→ **WHAT THE TASK REQUIRES**: Check every line of the data below for the string "screenshot", and copy the ones that hold it.

→ **DATASET ENTRIES**:
-*-*-

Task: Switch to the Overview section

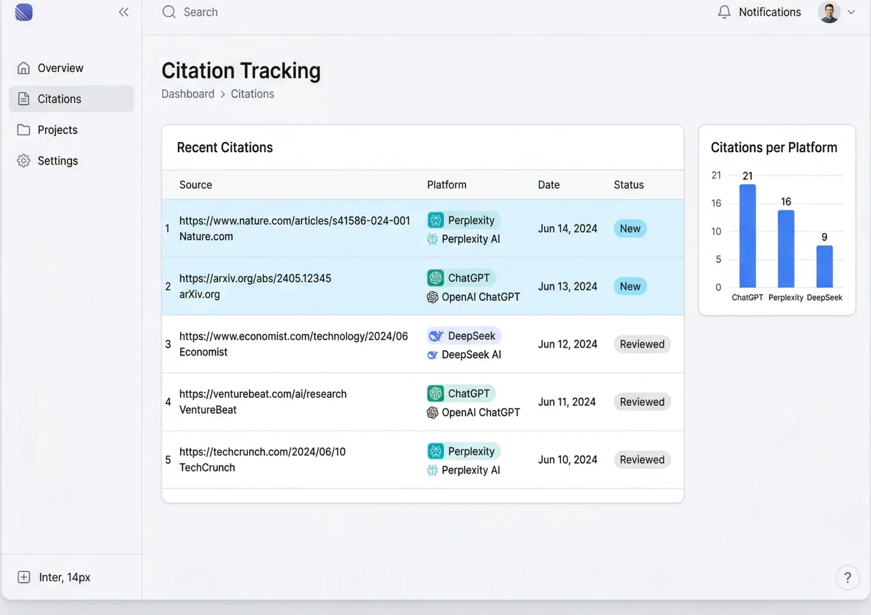Action: [x=60, y=68]
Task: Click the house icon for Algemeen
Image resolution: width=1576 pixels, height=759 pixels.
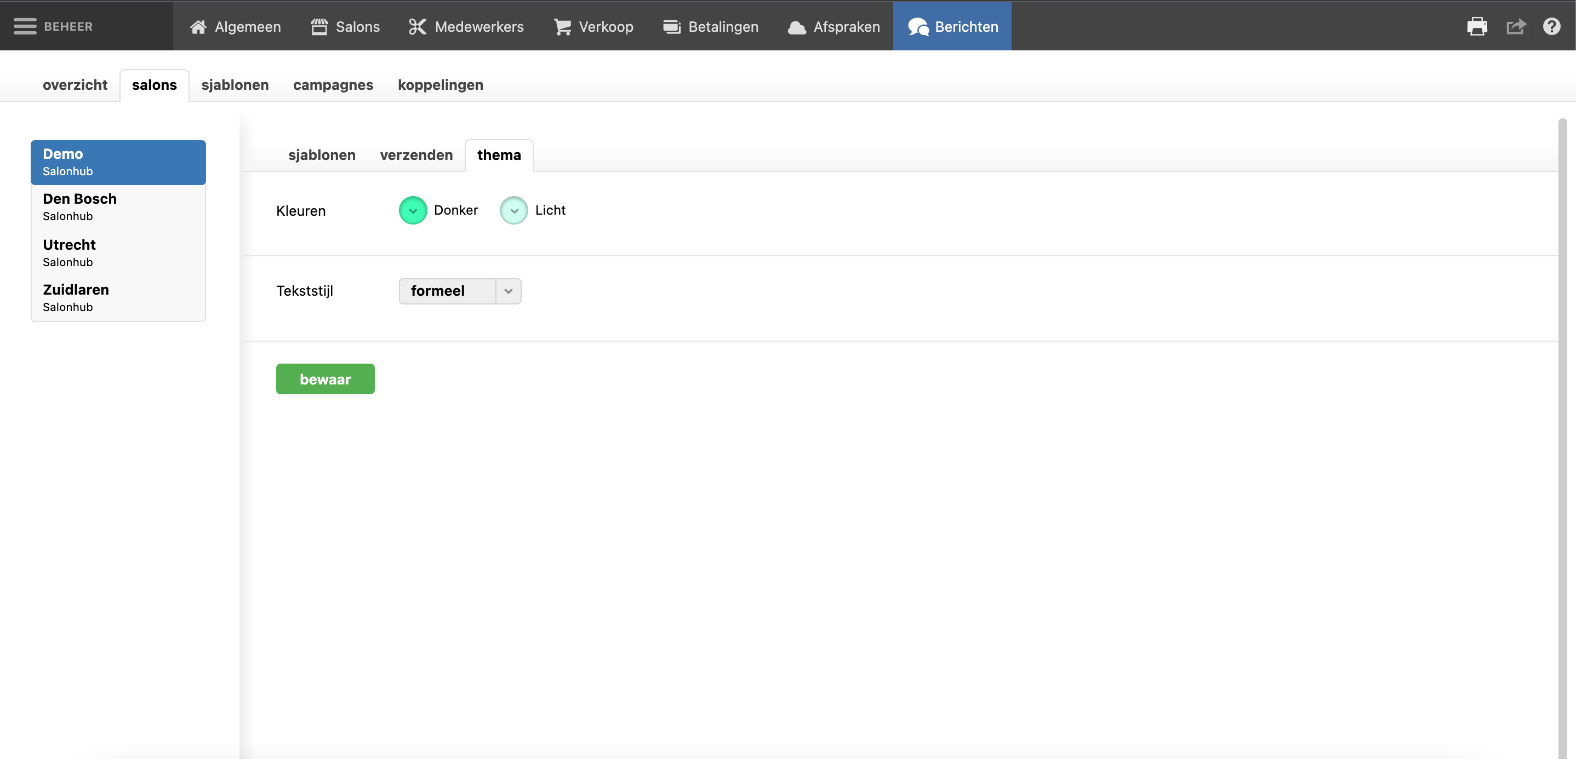Action: (198, 27)
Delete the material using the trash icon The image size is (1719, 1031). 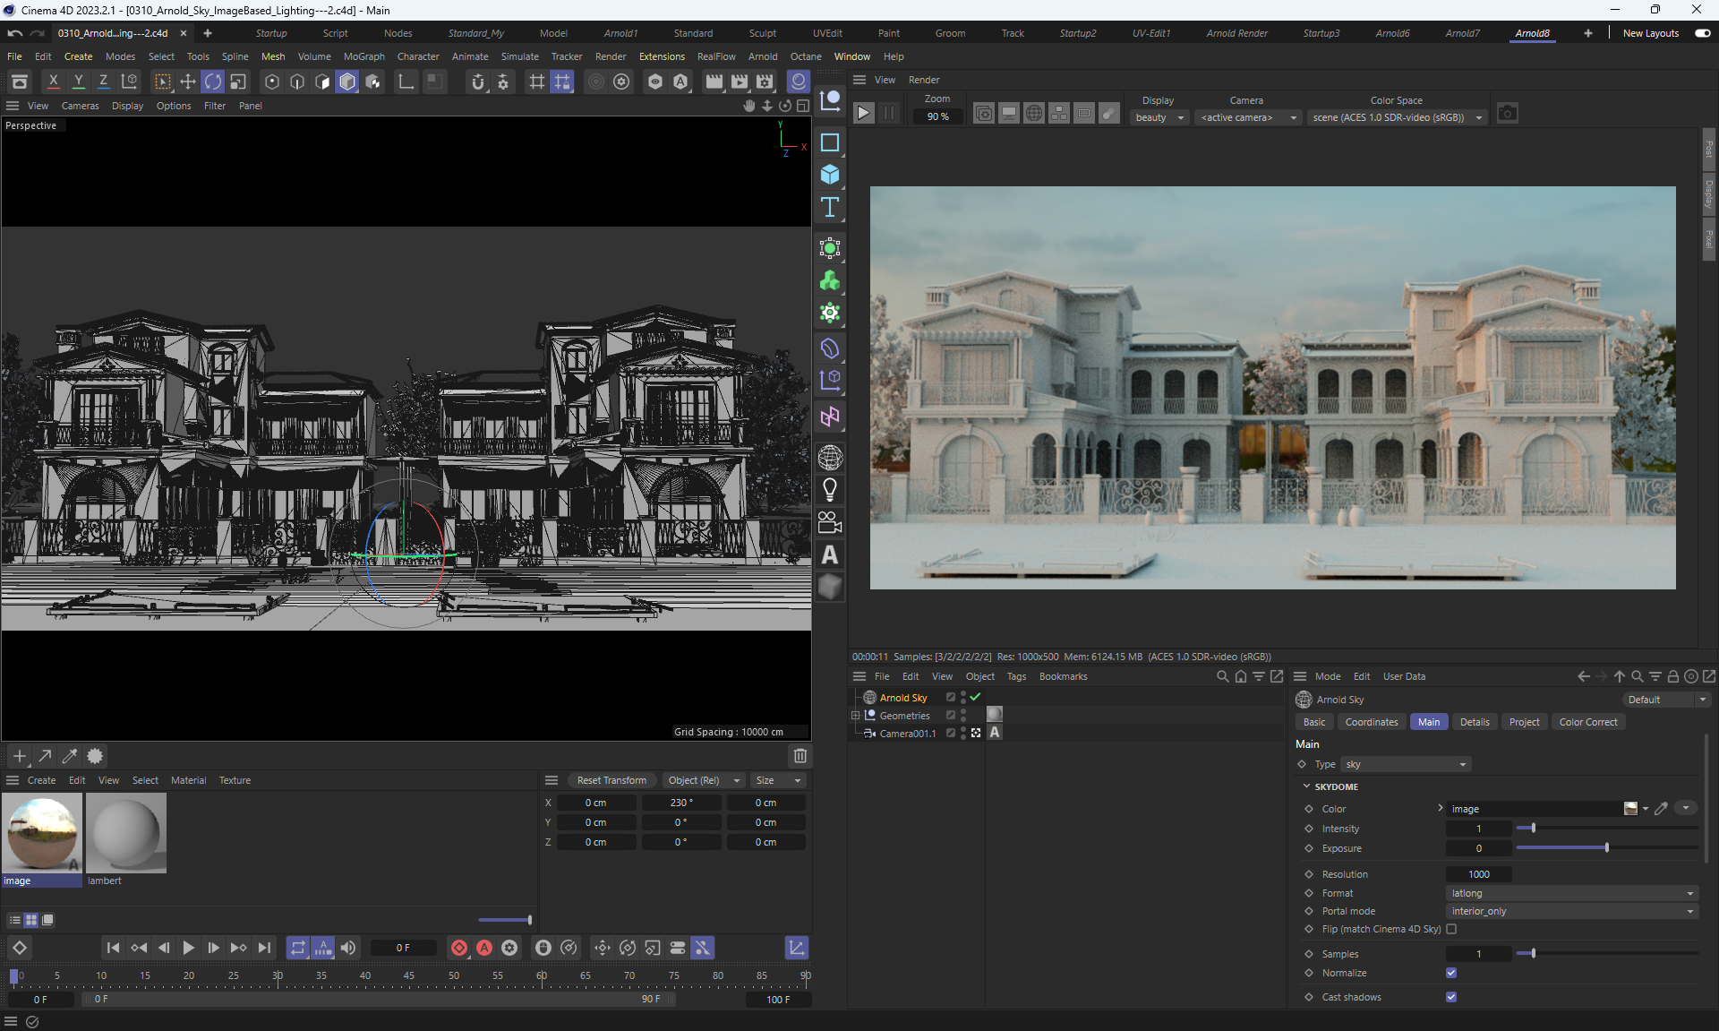(x=800, y=756)
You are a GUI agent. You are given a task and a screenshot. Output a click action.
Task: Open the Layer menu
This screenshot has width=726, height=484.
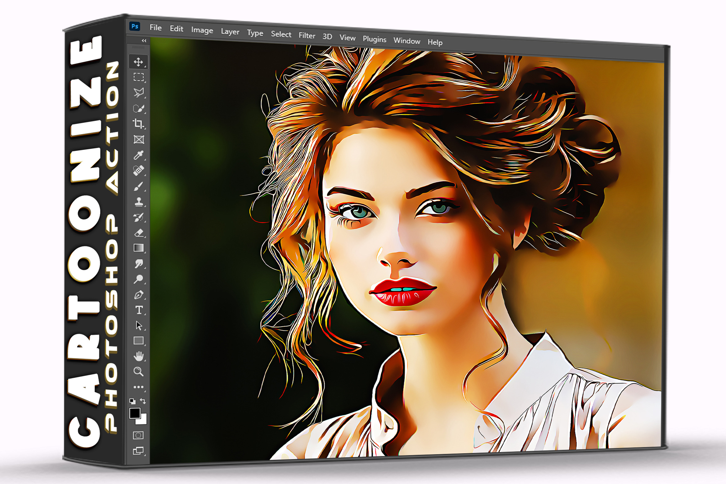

-*-*-

→ **TASK RESULT**:
You are a GUI agent. You are given a task and a screenshot. Output a click action.
This screenshot has width=726, height=484.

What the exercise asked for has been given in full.